▶ WRITTEN REQUEST: Copy the following entries word for word, with nothing changed.

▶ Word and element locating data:
▬▬▬▬▬▬▬▬▬▬
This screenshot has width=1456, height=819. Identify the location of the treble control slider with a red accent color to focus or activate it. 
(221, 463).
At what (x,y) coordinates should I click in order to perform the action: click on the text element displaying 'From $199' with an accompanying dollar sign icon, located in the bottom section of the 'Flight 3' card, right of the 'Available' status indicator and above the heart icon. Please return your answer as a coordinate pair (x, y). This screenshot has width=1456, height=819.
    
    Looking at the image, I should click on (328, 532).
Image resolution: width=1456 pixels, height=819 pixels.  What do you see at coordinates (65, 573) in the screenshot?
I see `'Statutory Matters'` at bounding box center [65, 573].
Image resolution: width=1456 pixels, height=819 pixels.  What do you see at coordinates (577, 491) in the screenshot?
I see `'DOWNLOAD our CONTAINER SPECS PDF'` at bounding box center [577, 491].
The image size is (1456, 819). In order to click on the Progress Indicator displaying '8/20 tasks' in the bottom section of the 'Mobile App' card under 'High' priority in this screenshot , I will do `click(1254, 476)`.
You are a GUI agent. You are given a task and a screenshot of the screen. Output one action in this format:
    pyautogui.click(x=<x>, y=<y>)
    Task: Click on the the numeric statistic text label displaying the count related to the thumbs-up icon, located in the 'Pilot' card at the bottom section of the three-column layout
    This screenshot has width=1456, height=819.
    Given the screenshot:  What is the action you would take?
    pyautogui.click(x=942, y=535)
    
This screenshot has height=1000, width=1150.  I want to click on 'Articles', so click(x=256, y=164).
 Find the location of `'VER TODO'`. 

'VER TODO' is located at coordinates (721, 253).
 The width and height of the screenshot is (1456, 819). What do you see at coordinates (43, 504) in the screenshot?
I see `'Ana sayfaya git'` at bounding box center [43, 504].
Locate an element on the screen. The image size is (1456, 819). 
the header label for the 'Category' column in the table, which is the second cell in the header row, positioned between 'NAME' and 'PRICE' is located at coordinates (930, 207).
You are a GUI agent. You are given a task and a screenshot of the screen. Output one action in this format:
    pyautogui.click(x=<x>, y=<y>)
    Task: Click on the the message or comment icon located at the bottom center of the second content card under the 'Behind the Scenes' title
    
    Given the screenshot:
▬▬▬▬▬▬▬▬▬▬
▶ COMPLETE RESPONSE:
This screenshot has width=1456, height=819. Identify the location of the treble control slider with a red accent color to focus or activate it. 
(221, 463).
At what (x,y) coordinates should I click in order to perform the action: click on the text element displaying 'From $199' with an accompanying dollar sign icon, located in the bottom section of the 'Flight 3' card, right of the 'Available' status indicator and above the heart icon. Please return your answer as a coordinate pair (x, y). This screenshot has width=1456, height=819.
    
    Looking at the image, I should click on (328, 532).
Image resolution: width=1456 pixels, height=819 pixels.  What do you see at coordinates (65, 573) in the screenshot?
I see `'Statutory Matters'` at bounding box center [65, 573].
Image resolution: width=1456 pixels, height=819 pixels.  What do you see at coordinates (577, 491) in the screenshot?
I see `'DOWNLOAD our CONTAINER SPECS PDF'` at bounding box center [577, 491].
The image size is (1456, 819). In order to click on the Progress Indicator displaying '8/20 tasks' in the bottom section of the 'Mobile App' card under 'High' priority in this screenshot , I will do `click(1254, 476)`.
You are a GUI agent. You are given a task and a screenshot of the screen. Output one action in this format:
    pyautogui.click(x=<x>, y=<y>)
    Task: Click on the the numeric statistic text label displaying the count related to the thumbs-up icon, located in the 'Pilot' card at the bottom section of the three-column layout
    This screenshot has width=1456, height=819.
    Given the screenshot:  What is the action you would take?
    pyautogui.click(x=942, y=535)
    
This screenshot has height=1000, width=1150.  I want to click on 'Articles', so click(x=256, y=164).
 Find the location of `'VER TODO'`. 

'VER TODO' is located at coordinates (721, 253).
 The width and height of the screenshot is (1456, 819). What do you see at coordinates (43, 504) in the screenshot?
I see `'Ana sayfaya git'` at bounding box center [43, 504].
Locate an element on the screen. The image size is (1456, 819). 
the header label for the 'Category' column in the table, which is the second cell in the header row, positioned between 'NAME' and 'PRICE' is located at coordinates (930, 207).
You are a GUI agent. You are given a task and a screenshot of the screen. Output one action in this format:
    pyautogui.click(x=<x>, y=<y>)
    Task: Click on the the message or comment icon located at the bottom center of the second content card under the 'Behind the Scenes' title
    
    Given the screenshot:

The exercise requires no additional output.